PROVIDED PASSAGE.
--*--
Working at 36,000 feet may not feel like living the dream, but if you’re traveling for work (or fun), every minute counts. Some U.S. airlines are making it easier than ever to stay connected whether you have your head in the clouds or on the ground.
For the past decade, it was standard to require passengers to pay either by the minute or by the hour to access the airline’s Wi-Fi network on most domestic flights. And for those who were winging it by working through the flight, those Wi-Fi costs added up fast.
Don’t toggle your phone into airplane mode just yet because many national and international air carriers are bringing Wi-Fi service to their fleets. While you can’t take phone calls mid-flight, here are the airlines where flying the connected skies comes standard with your ticket.
--*--
SUPPLIED DATA.
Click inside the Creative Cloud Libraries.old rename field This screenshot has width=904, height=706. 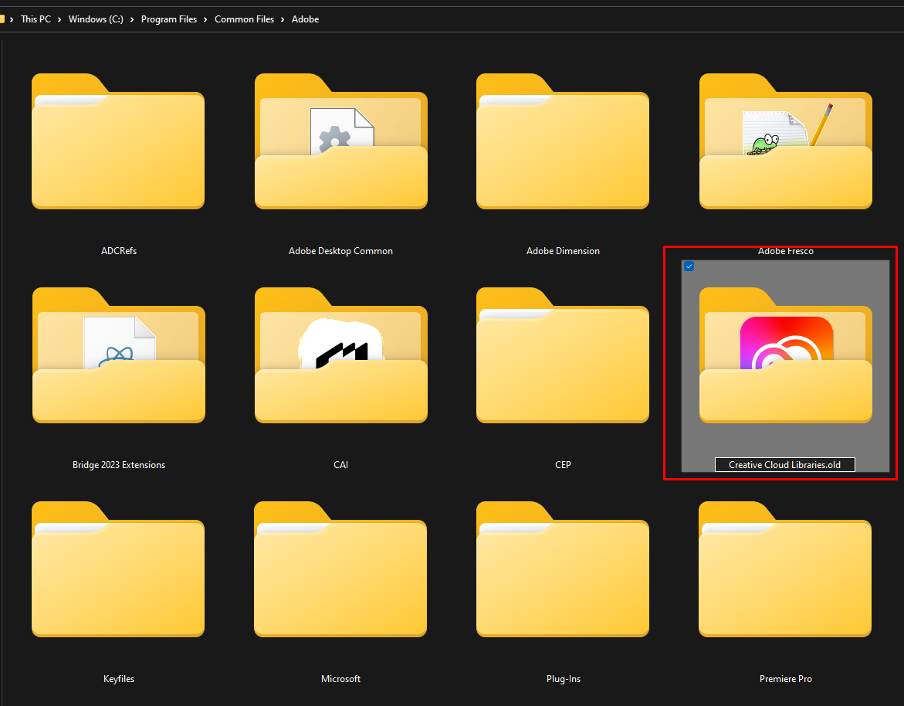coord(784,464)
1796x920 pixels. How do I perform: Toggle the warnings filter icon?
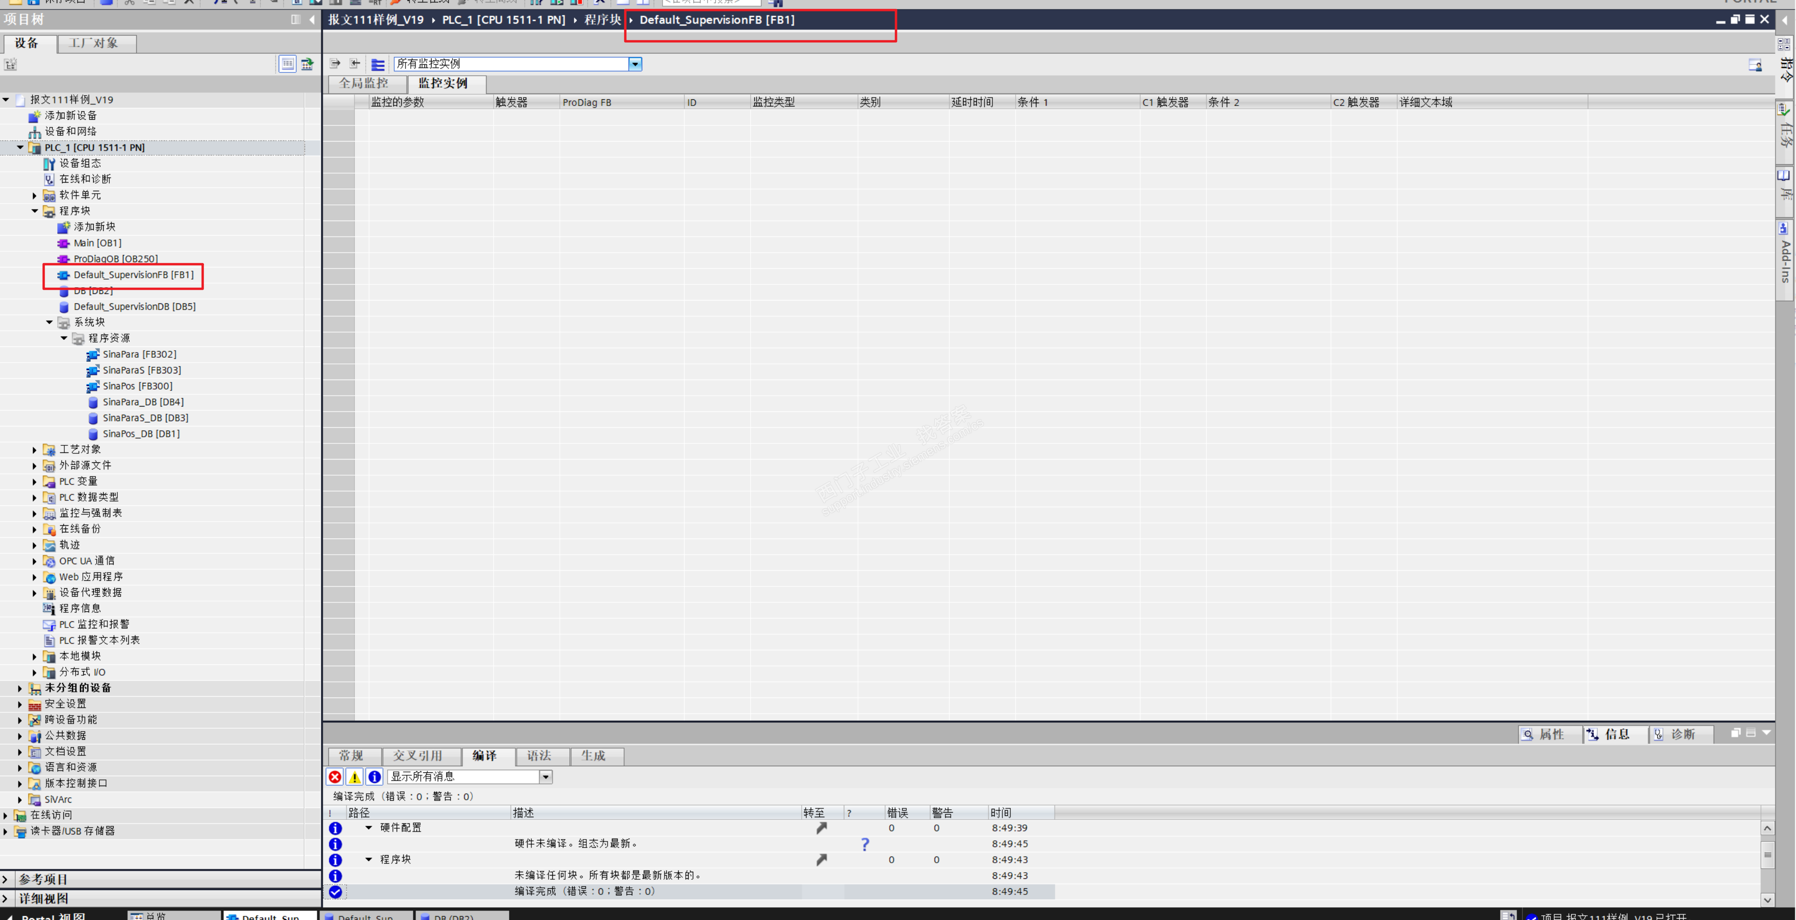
--*--
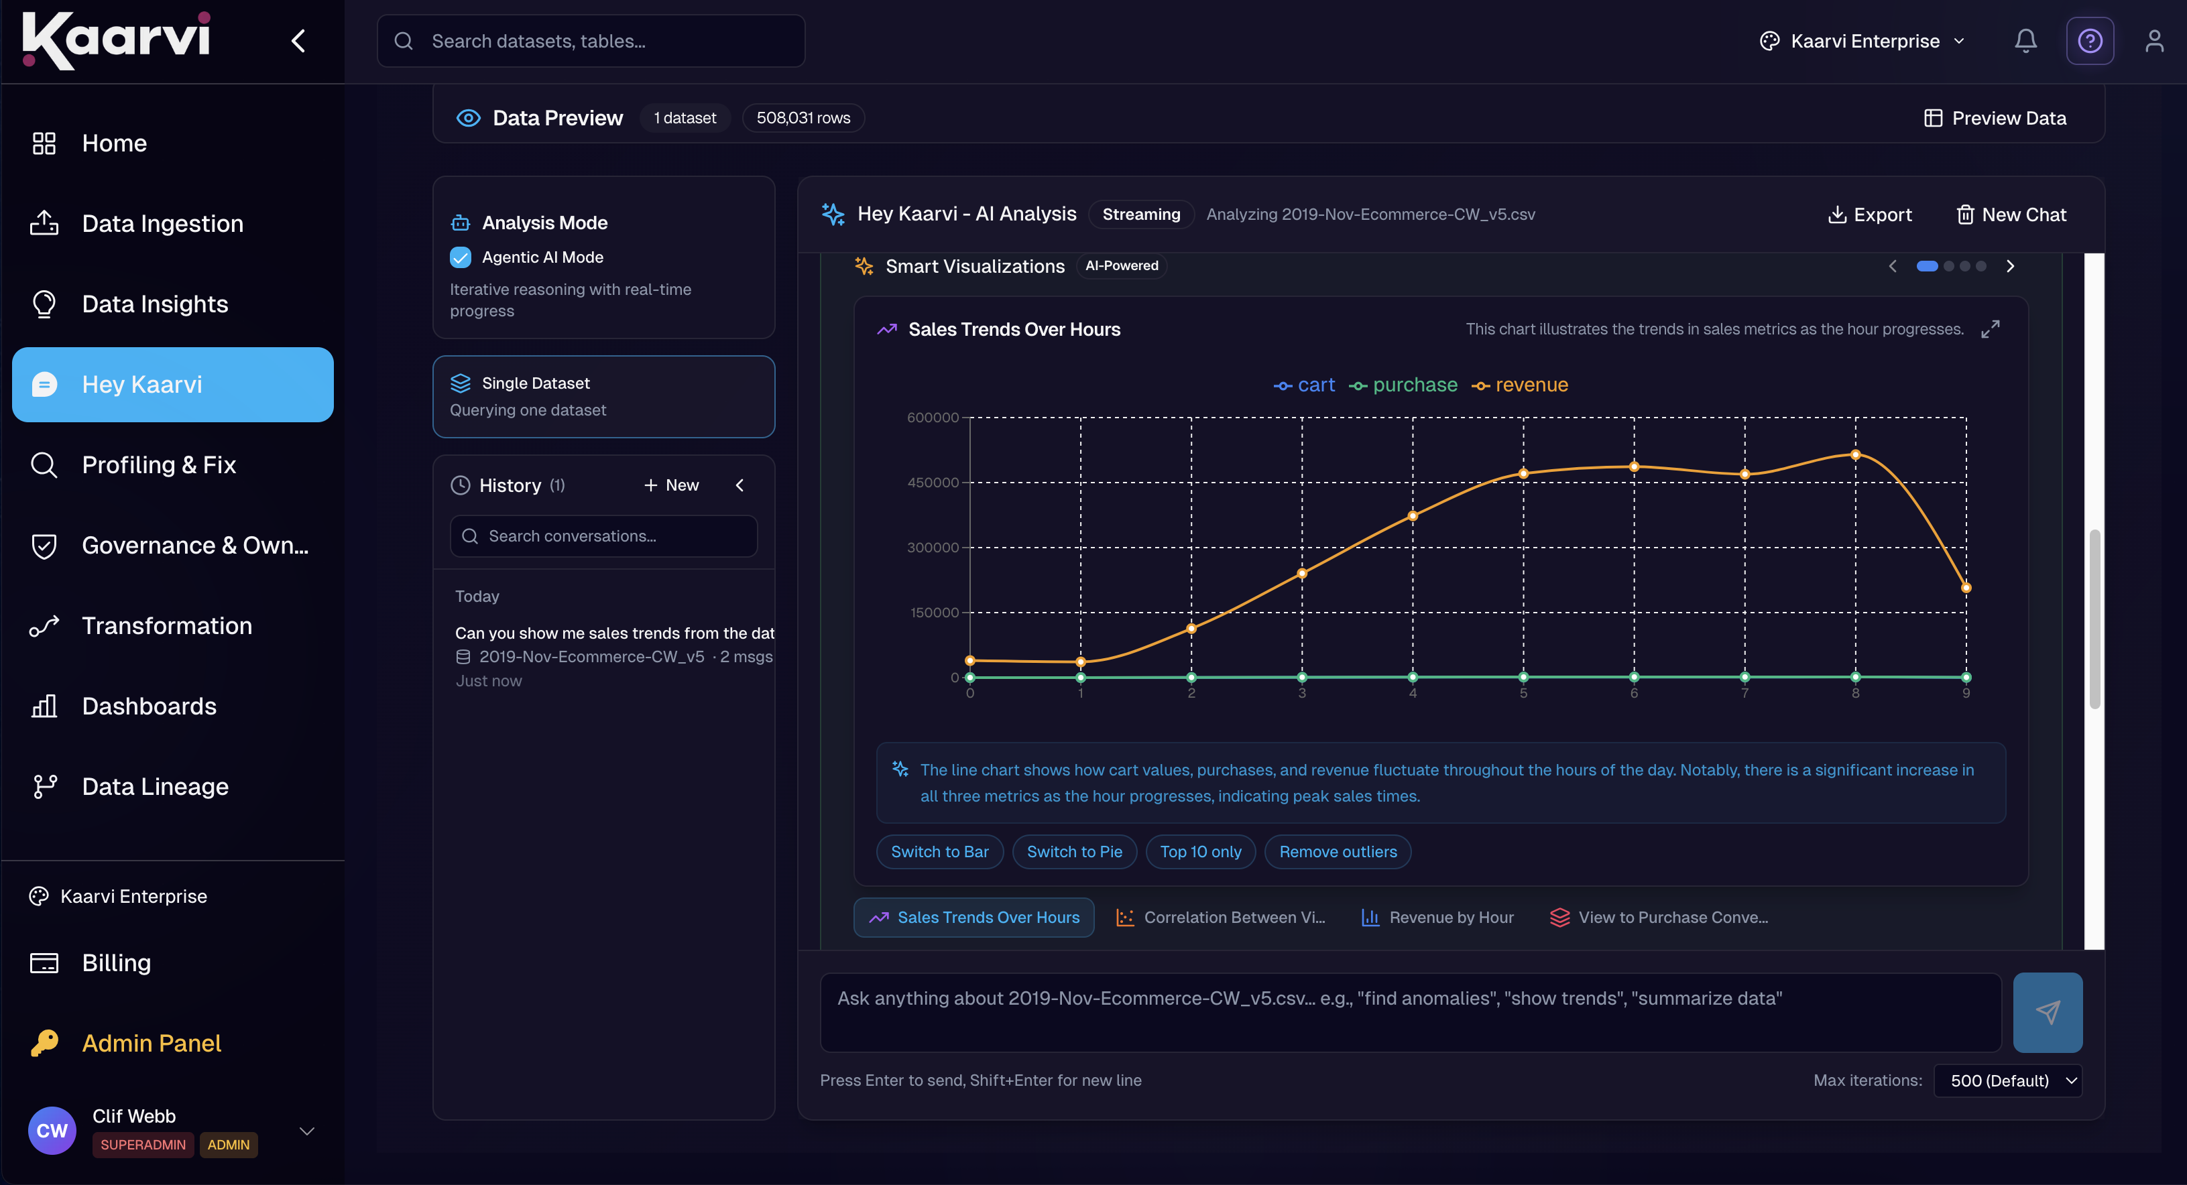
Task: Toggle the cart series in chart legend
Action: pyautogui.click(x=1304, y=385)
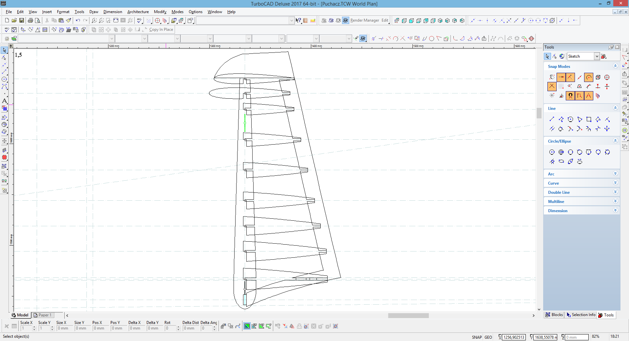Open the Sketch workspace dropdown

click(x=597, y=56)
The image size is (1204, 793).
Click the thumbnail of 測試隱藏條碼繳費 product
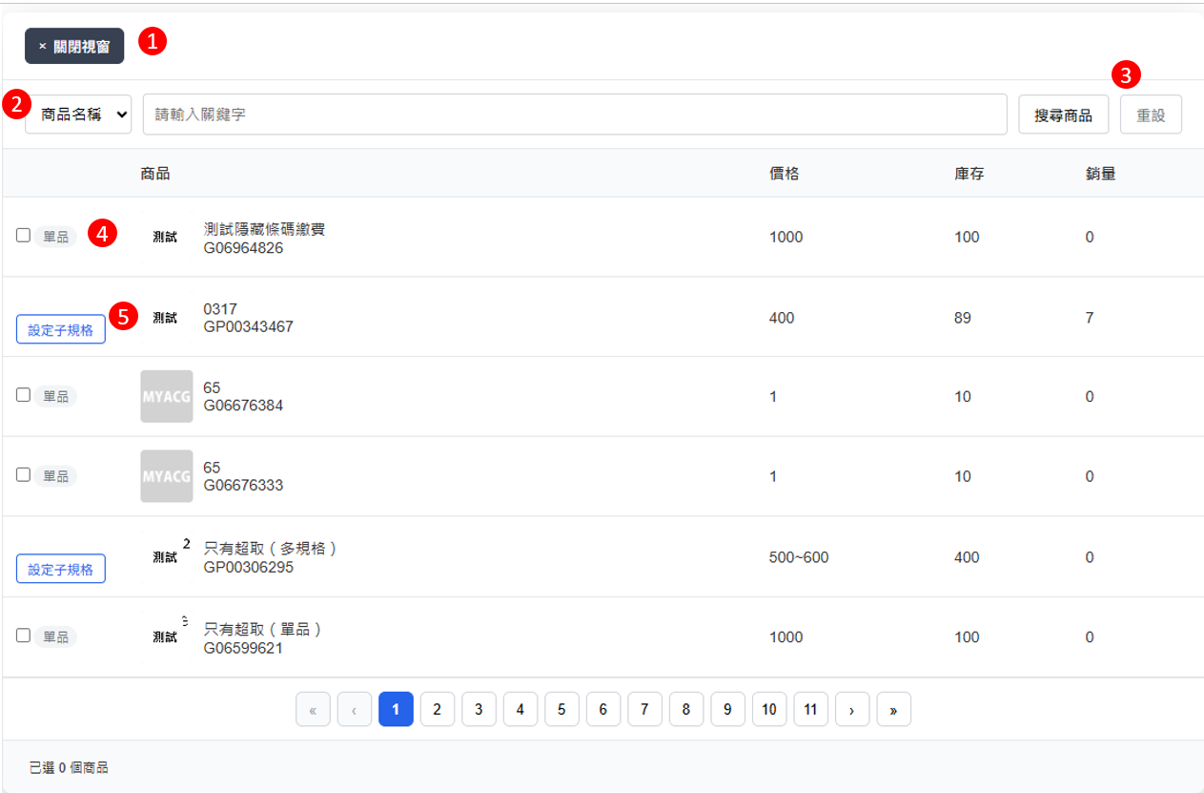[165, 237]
--*--
AIM OF THE TASK.
From the article on airline Wi-Fi above, retype the part starting with "Working at 36,000" and going on through "on the ground." without changing a word.

WRITTEN RESPONSE.
Working at 36,000 feet may not feel like living the dream, but if you’re traveling for work (or fun), every minute counts. Some U.S. airlines are making it easier than ever to stay connected whether you have your head in the clouds or on the ground.